トランプ大統領は先進技術排除の見直しに言及した=AP

トランプ大統領は先進技術排除の見直しに言及した=AP

トランプ氏は次世代通信規格「5G」に関連し「米国に5G、6G技術ができるだけ早くほしい。米企業は取り残されないように努力を強化すべきだ」と語り、米国の通信関連企業に投資拡大を促した。ファーウェイに直接言及はしていないが、先進的な技術を排除すべきではないとの考えを示した。

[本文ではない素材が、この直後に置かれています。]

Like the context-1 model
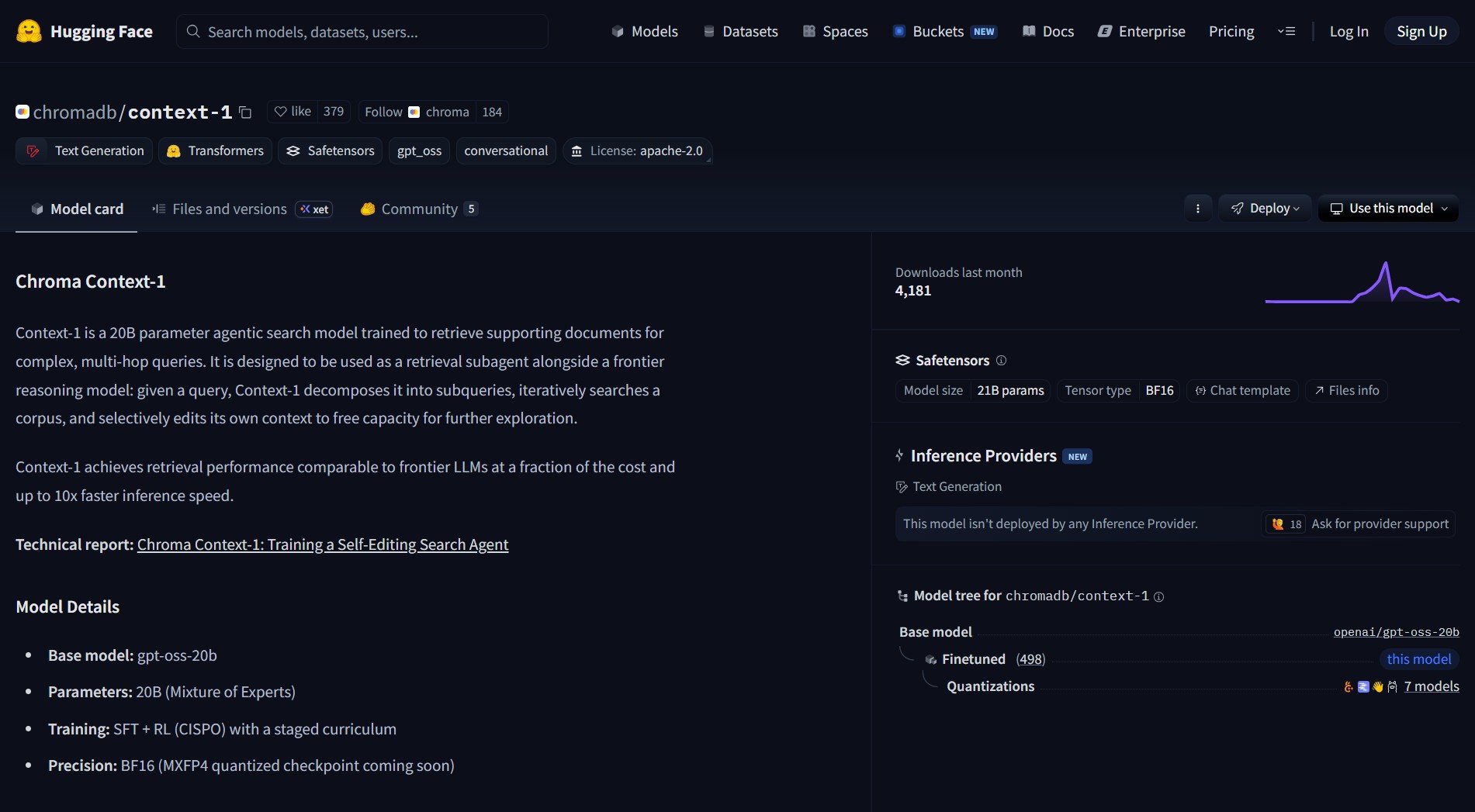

トランプ氏は過去にもカナダの司法当局によるファーウェイ副会長の逮捕を中国との取引材料に使う可能性をほのめかした経緯がある。先進技術排除の見直しに言及したのは、中国との貿易交渉を米国に有利に進める狙いがあるとの観測も浮上している。

一方、ポンペオ氏は21日のFOXニュースのインタビューで「プライバシーに対するリスクはとても差し迫ったものだ」と述べ、5Gでファーウェイ製品の採用を検討する欧州諸国を改めてけん制した。

トランプ政権は安全保障上の懸念を理由に5G通信網にファーウェイ製品を使わないように同盟国などに働きかけてきた。だが機密情報の共有網を築く「ファイブ・アイズ」の一員である英情報当局が「リスクは管理可能」との判断を示すなど温度差も出ている。

ポンペオ氏はファーウェイ製品の導入を容認する国が欧州に出てきていることに関し「理由の一部は商業的なものだ」と語り、同社製品の低コストが要因になっていると認めた。同時に「人々の安全を維持することは常に安価とは限らない」とクギを刺した。